Par cet amendement, le groupe LFI-NFP demande un rapport évaluant l'offre de filières disponibles à Mayotte dans le second cycle de l'enseignement secondaire.
Ouvrir le passeport pour la mobilité des jeunes aux élèves du second cycle de l'enseignement secondaire à Mayotte permet d'assurer l'égalité des droits et d'améliorer l'accès aux services publics de transport et de formation. Néanmoins, l’étude d’impact pointe les véritables raisons expliquant la volonté de légiférer du gouvernement pour étendre le passeport mobilité aux lycéens : "Mayotte fait face essentiellement à un phénomène de saturation rapide des filières existantes et de la difficulté pour le tissu économique local d'accueillir en stage professionnel l'ensemble des lycéens engagés dans une formation, une difficulté de prise en charge par les entreprises qui s'est accentuée après le passage du cyclone CHIDO". De plus, Mayotte dispose d'un nombre de filières dans la fourchette basse (25%) de celles existantes dans les autres collectivités d'Outre-mer (comprises entre 29 et 49% du nombre total de diplômes existant en France hexagonale).

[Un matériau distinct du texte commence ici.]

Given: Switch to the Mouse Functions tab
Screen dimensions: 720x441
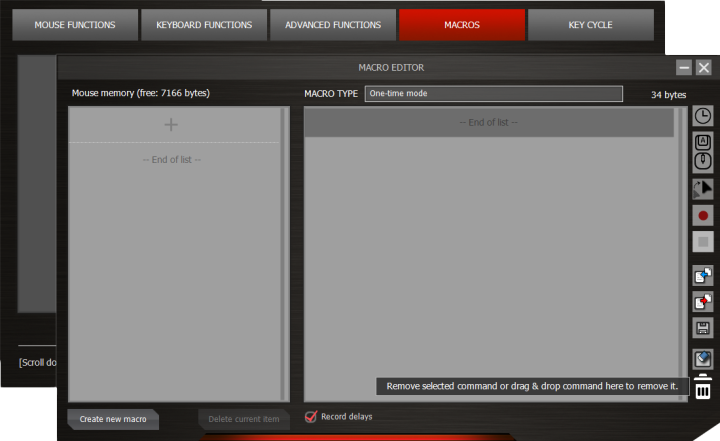Looking at the screenshot, I should 75,25.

Si nous pouvons soutenir l’extension de cette aide à la mobilité des jeunes, les capacités d’accueil des lycées, notamment en voie professionnelle, doivent être améliorées. L’inexistence ou la saturation d’une filière ne peuvent être résolues avec un passeport et nécessitent des investissements de long terme. Dans le livret "Reconstruire une école de l’égalité et de l’émancipation" de l'Avenir en Commun, nous proposons d’ouvrir "dans les lycées des périphéries urbaines, des territoires ruraux et des Outre-mer des options rares, réparties sur plusieurs classes pour éviter de créer une ségrégation interne aux établissements".
Afin de garantir aux lycéens mahorais l'égal accès à l'enseignement secondaire de second cycle, nous demandons un rapport évaluant l'offre de filières disponibles à Mayotte et formulant des recommandations pour ouvrir des options rares.